The History of Symphony Hall
The first home of the Boston Symphony Orchestra was the Old Boston Music Hall, which was threatened in 1893 by a city road-building/rapid transit project. That summer, the orchestra's founder, Major Henry Lee Higginson, organized a corporation to finance a new and permanent home for the orchestra. Symphony Hall opened on October 15, 1900 with an inaugural gala led by music director Wilhelm Gericke. The architects, McKim, Mead & White of New York, engaged Wallace Clement Sabine, a young assistant professor of physics at Harvard, as their acoustical consultant, and Symphony Hall became the first auditorium designed in accordance with scientifically derived acoustical principles.
Symphony Hall is widely regarded as one of the top concert halls in the world. The walls of the stage slope inward to help focus the sound. The side balconies are shallow so as not to trap any of the sound, and the recesses of the coffered ceiling, along with the statue-filled niches along the three sides, help to distribute the sound throughout the hall. The 16 replicas of Greek and Roman statues are related in some way to music, art, or literature. They were placed in the niches as part of an appreciation of the frequently quoted words, "Boston, the Athens of America," written by Bostonian William Tudor in the early 19th century. The Symphony Hall organ, an Aeolian Skinner designed by G. Donald Harrison and installed in 1949, is considered one of the finest concert hall organs in the world.

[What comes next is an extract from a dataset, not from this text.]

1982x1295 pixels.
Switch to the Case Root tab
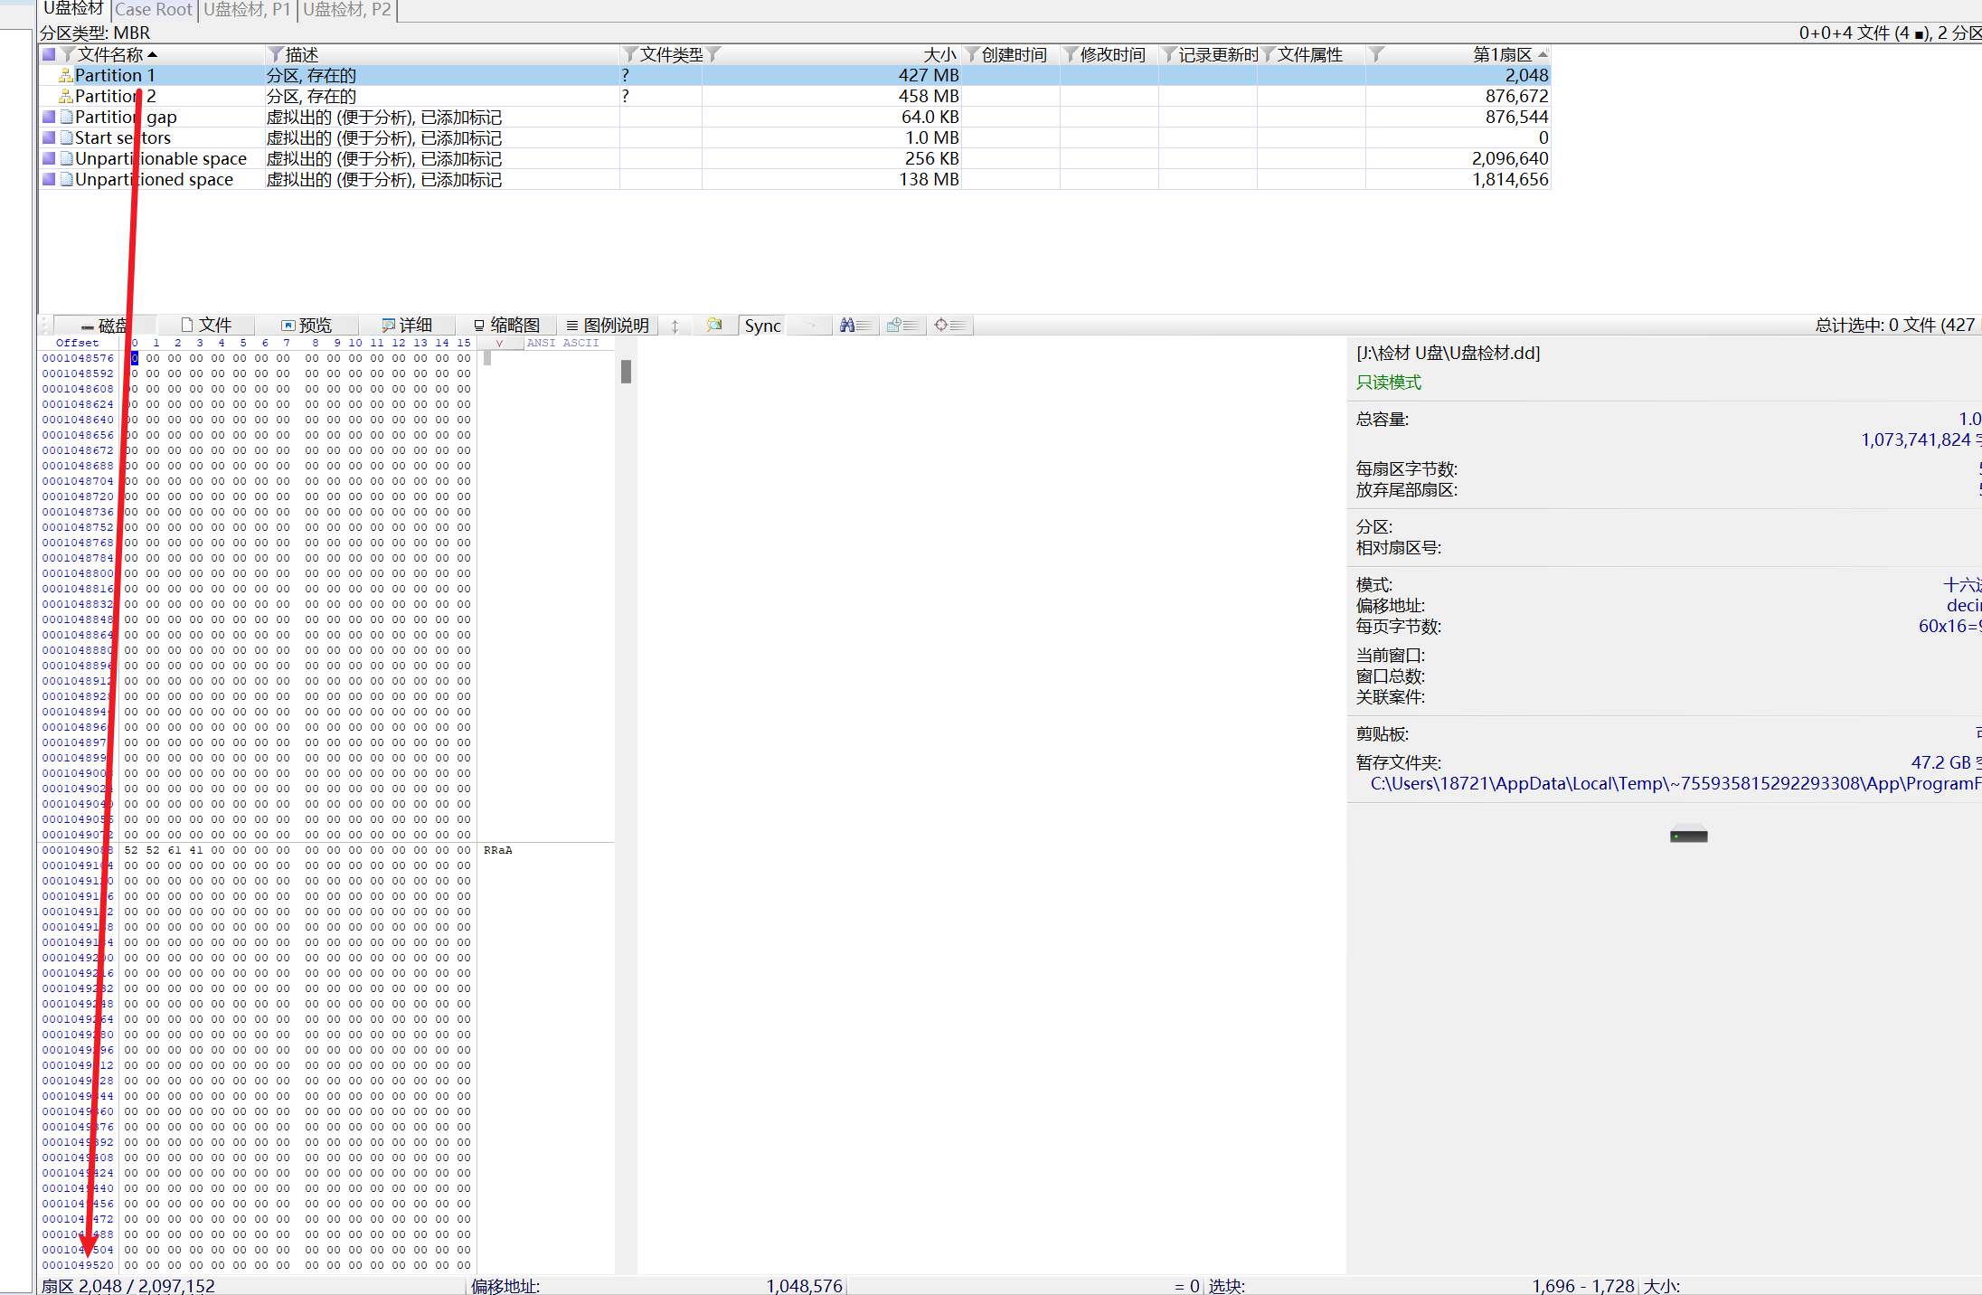coord(154,10)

A couple of interesting points for observant concert-goers: Beethoven is the only composer whose name was inscribed on one of the plaques that trim the stage and balconies; the other plaques were left empty since it was felt that only Beethoven's popularity would remain unchanged. The initials "BMH" for "Boston Music Hall", as the building was originally to have been called, appear on the stairwell banisters at the Huntington Avenue side, originally planned as the main entrance. The old Boston Music Hall was gutted only after the new building, Symphony Hall, was opened.
Acoustics: The Perfect Sound
Symphony Hall's continued popularity would come as no surprise to its architects and builders. They modeled the hall after two of the top concert halls in the world, the Leipzig Neues Gewandhaus and the old Boston Music Hall.
But their plans for the building pushed it far beyond any concert hall already in existence. To determine the acoustics of Symphony Hall, BSO founder Henry Lee Higginson hired Wallace Clement Sabine, a physics professor at Harvard, to work as acoustical consultant with the architectural firm of McKim, Mead & White of New York. Sabine developed a mathematical formula that enabled him to predict the reverberation time before the building was built, so that an ideal reverberation time of 1.9 to 2.1 seconds could be achieved.
Then, in order to focus the sound on the main seating areas, an optimal shape was selected for the concert hall and space between the rows of seats was kept at 5 inches.
Finally, an acoustically ideal stage was constructed for the orchestra. The walls, ceiling and floor of the stage slope inward to project the sound onto the audience. Today, more than 100 years after it was built, Symphony Hall still offers concertgoers a truly memorable experience.